Temat: Mundial 2010
Brawo Suárez
jako podstawowy zawodnik drużyny z szansami na króla strzelców trzeba bardzo dużo zimnej krwi, aby tak interweniowac. To jest klasa, jaką wykazał się Suárez, poświęcając się dla dobra drużyny i to wszystko w ostatnich sekundach dogrywki (to była "przemyślana reakcja", bo bez tego aktu rozpaczy piłka "siedzi" w bramce a to by oznaczało koniec całej operacji Afryka Południowa 2010 dla Urugwaju. Wielki człowiek, jakże się wyróżnający wśród innych wielkich egoistów tego turnieju.
Komentarz do wczorajszych spotkań
Holandia-Brazylia 2:1
Wczoraj chyba "odrodziła" się piłka nożna, po dwóch fantastycznych spotkaniach, oby tak dalej, kunktatorstwo i myśl o następnym spotkaniu, które również miało byc formalnością oraz niedocenienie przeciwnika, który dotąd w zasadzie nie grał, zostały surowo ukarane, co w przypadku Brazylii nie powinno dziwic. Holenderskie bramki w zasadzie z niczego, ale miały swoją wymierną wagę. Rewanż bardzo udany. Van Pierse pogodzony z trenerem, co może wyjśc tylko na dobre drużynie i nam kibicom. Wielkie brawa!
Urugwaj-Ghana 1:1 (1:1, 0:1) 4:2 po karnych. Niesamowity Suárez (patrz moja opinia wyżej) i nie dziwię się, że się cieszył, bo jego wykroczenie nie mialo dla drużyny konsekwencji, a całą "winę" wziął na siebie. Mecz z pewnością lepszy od poprzedniego. Ghana zasłużyła na wyróżnienie, Asamoah Dye po dwóch udanych trafieniach z karnego, wykorzystał swoją szansę w konkursie karnych, więc ten przestrzelony (jakże miło bramkarz Urusów podziękował poprzeczce) to wypadek przy pracy, ale żal było płaczących Ghańczyków, natomiast Urugwajczycy cieszyli się, jakby już zdobyli mistrza, ale trudno się dziwic po 40 latach posuchy. Tutaj może byc nawet medal, bo im zależec będzie nawet na brązie, pardon, posrebrzonym medalu, bo takiego w kolekcji jeszcze nie mają, a swoje szanse na niego przgrał w 1954 z Austrią 1:3 i 1970 z Niemcami 0:1.
Mecze dzisiejsze
Niemcy-Argentyna - mam nadzieję, że Messi, na ktorego głównie grają, nie uregulował jeszcze celowników.

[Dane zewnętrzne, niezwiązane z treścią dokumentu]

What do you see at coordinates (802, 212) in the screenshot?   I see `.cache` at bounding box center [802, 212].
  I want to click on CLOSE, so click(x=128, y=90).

Czy zagra Podolski, tego jeszcze nie wiem, decyzja miała byc podjęta wczoraj, jeszcze nie zdążyłem się z nią zapoznac. Liczę, że Niemcy wyjdą obronną ręką w regularnym czasie gry. Oj, będzie się działo, a niesforna małpka Maradonna będzie znowu odstawiała "szoł"
Paragwaj-Hiszpania - już pal sześc ta Larissa, ale Paragwajczycy mogą osiągnąc historyczny sukces dochodząc po raz pierwszy w historii swoich występów na MŚ do półfinału. Hiszpania marnuje zbyt dużo okazji, a Torres nie za bardzo wie, gdzie jego miejsce na boisku. Czy Villa go i tym razem wyręczy? Tutaj mogą zadecydowac karne na korzyśc... Paragwajczyków!